The most important consideration is that GCA is an ophthalmic emergency, where early diagnosis and aggressive treatment with high-dose corticosteroid therapy prevents visual loss. The conclusion by El-Dairi et al that “None of the patients with a clinical score less than 2 had a positive TAB” is somewhat misleading. It may be valid in many GCA patients but not by any means in all. I would caution the reader to be skeptical of many of the conclusions reported by El-Dairi et al in evaluating patients suspected of having GCA.
REFERENCES
1. El-Dairi MA, Chang L, Proia AD, Cummings TJ, Stinnett SS, Bhatti MT. Diagnostic algorithm for patients with suspected giant cell arteritis.
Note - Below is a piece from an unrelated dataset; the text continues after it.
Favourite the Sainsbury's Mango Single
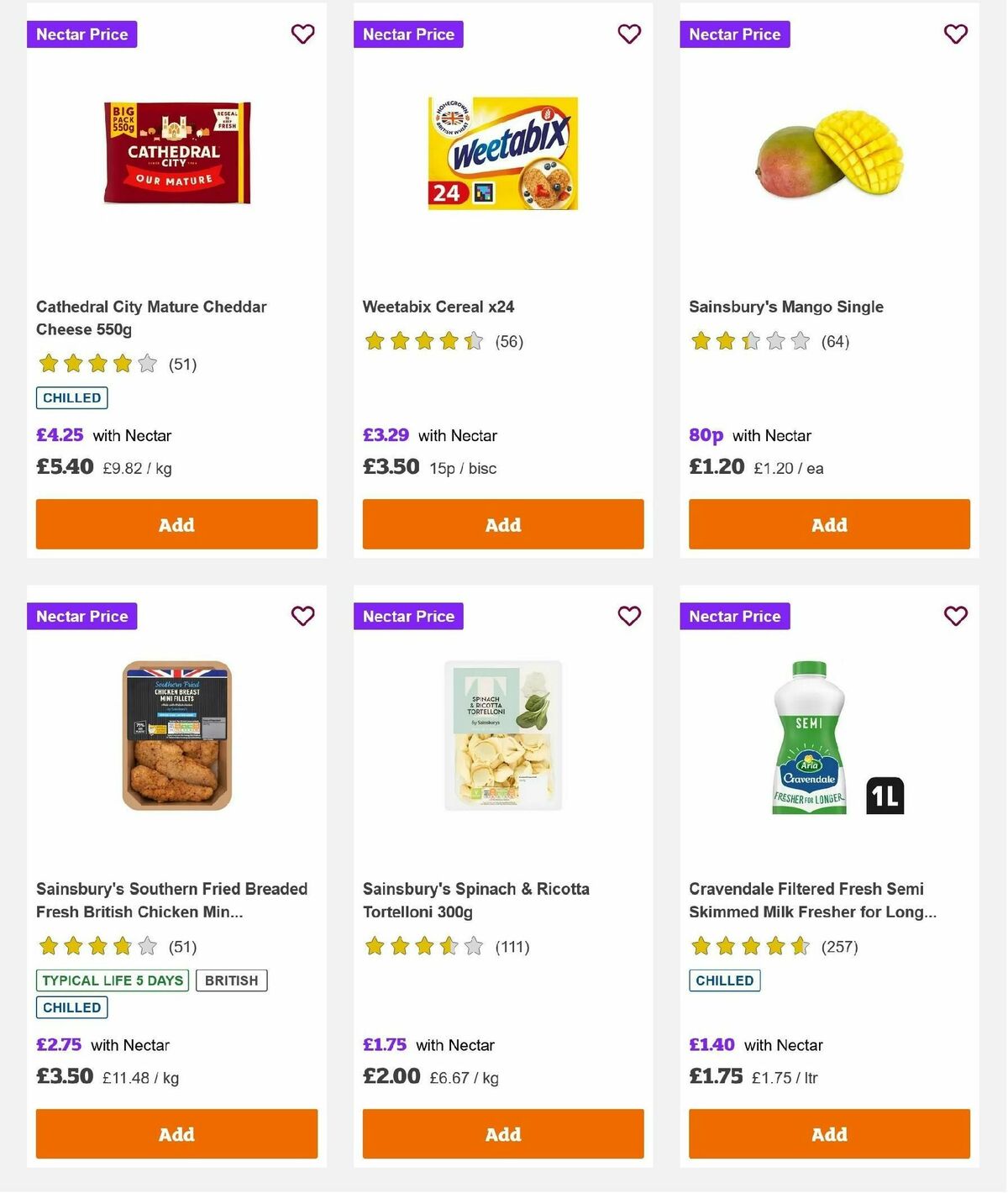The image size is (1008, 1193). coord(955,34)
J Neuroophthalmol. 2015;35:246–253.
2. Hayreh SS, Podhajsky PA, Raman R, Zimmerman B. Giant cell arteritis: validity and reliability of various diagnostic criteria. Am J Ophthalmol. 1997;123:285–296.
3. Hayreh SS, Podhajsky PA, Zimmerman B. Ocular manifestations of giant cell arteritis. Am J Ophthalmol. 1998;125:509–520.
4. Hayreh SS, Podhajsky PA, Zimmerman B. Occult giant cell arteritis: ocular manifestations. Am J Ophthalmol. 1998;125:521–526, 893.
5. Costello F, Zimmerman MB, Podhajsky PA, Hayreh SS. Role of thrombocytosis in diagnosis of giant cell arteritis and differentiation of arteritic from non-arteritic anterior ischemic optic neuropathy. Eur J Ophthalmol. 2004;14:245–257.
6. Hayreh SS, Baines JAB. Occlusion of the posterior ciliary artery I. Effects on choroidal circulation. Br J Ophthalmol. 1972;56:719–735.